• _Records supplied_

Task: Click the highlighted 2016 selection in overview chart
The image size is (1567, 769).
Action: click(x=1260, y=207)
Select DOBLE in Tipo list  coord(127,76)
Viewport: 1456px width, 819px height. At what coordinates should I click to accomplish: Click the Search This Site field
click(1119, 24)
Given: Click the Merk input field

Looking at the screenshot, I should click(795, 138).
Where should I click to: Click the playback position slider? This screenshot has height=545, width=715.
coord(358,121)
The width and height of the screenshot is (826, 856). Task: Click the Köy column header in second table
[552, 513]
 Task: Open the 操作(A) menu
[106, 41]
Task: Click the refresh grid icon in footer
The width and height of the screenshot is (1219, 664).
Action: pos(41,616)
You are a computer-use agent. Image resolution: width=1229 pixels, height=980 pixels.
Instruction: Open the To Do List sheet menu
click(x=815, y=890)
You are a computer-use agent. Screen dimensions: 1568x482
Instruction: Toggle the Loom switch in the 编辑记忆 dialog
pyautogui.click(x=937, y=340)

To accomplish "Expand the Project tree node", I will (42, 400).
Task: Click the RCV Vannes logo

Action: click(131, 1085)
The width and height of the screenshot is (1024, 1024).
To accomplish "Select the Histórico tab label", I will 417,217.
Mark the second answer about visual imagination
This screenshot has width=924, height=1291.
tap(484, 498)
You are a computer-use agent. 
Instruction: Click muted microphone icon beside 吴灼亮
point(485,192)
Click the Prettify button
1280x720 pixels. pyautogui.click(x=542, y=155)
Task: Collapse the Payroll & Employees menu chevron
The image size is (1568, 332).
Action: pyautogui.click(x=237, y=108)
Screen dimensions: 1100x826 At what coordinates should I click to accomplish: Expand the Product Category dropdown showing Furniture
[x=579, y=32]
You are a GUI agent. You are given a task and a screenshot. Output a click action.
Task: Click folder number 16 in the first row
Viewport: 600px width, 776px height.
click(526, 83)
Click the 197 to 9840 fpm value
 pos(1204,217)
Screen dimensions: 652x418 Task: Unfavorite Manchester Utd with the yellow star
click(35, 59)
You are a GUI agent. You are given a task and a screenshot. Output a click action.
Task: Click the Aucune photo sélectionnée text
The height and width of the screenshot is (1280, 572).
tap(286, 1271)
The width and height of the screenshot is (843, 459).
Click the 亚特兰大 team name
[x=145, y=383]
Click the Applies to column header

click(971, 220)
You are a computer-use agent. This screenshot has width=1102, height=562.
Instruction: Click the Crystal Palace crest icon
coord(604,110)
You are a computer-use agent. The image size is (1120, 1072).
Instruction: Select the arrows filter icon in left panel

• _Exercise objective_
Repeat all entries. Match them exactly.

• _Output_
Task: Click the highlighted 2016 selection in overview chart
The image size is (1567, 769).
Action: click(x=1260, y=207)
Select DOBLE in Tipo list  coord(127,76)
Viewport: 1456px width, 819px height. At what coordinates should I click to accomplish: Click the Search This Site field
click(1119, 24)
Given: Click the Merk input field

Looking at the screenshot, I should click(795, 138).
Where should I click to: Click the playback position slider? This screenshot has height=545, width=715.
coord(358,121)
The width and height of the screenshot is (826, 856). Task: Click the Köy column header in second table
[552, 513]
 Task: Open the 操作(A) menu
[106, 41]
Task: Click the refresh grid icon in footer
The width and height of the screenshot is (1219, 664).
Action: pos(41,616)
You are a computer-use agent. Image resolution: width=1229 pixels, height=980 pixels.
Instruction: Open the To Do List sheet menu
click(x=815, y=890)
You are a computer-use agent. Screen dimensions: 1568x482
Instruction: Toggle the Loom switch in the 编辑记忆 dialog
pyautogui.click(x=937, y=340)

To accomplish "Expand the Project tree node", I will (42, 400).
Task: Click the RCV Vannes logo

Action: click(131, 1085)
The width and height of the screenshot is (1024, 1024).
To accomplish "Select the Histórico tab label", I will 417,217.
Mark the second answer about visual imagination
This screenshot has width=924, height=1291.
tap(484, 498)
You are a computer-use agent. 
Instruction: Click muted microphone icon beside 吴灼亮
point(485,192)
Click the Prettify button
1280x720 pixels. pyautogui.click(x=542, y=155)
Task: Collapse the Payroll & Employees menu chevron
The image size is (1568, 332).
Action: pyautogui.click(x=237, y=108)
Screen dimensions: 1100x826 At what coordinates should I click to accomplish: Expand the Product Category dropdown showing Furniture
[x=579, y=32]
You are a GUI agent. You are given a task and a screenshot. Output a click action.
Task: Click folder number 16 in the first row
Viewport: 600px width, 776px height.
click(526, 83)
Click the 197 to 9840 fpm value
 pos(1204,217)
Screen dimensions: 652x418 Task: Unfavorite Manchester Utd with the yellow star
click(35, 59)
You are a GUI agent. You are given a task and a screenshot. Output a click action.
Task: Click the Aucune photo sélectionnée text
The height and width of the screenshot is (1280, 572).
tap(286, 1271)
The width and height of the screenshot is (843, 459).
Click the 亚特兰大 team name
[x=145, y=383]
Click the Applies to column header

click(971, 220)
You are a computer-use agent. This screenshot has width=1102, height=562.
Instruction: Click the Crystal Palace crest icon
coord(604,110)
You are a computer-use agent. The image size is (1120, 1072).
Instruction: Select the arrows filter icon in left panel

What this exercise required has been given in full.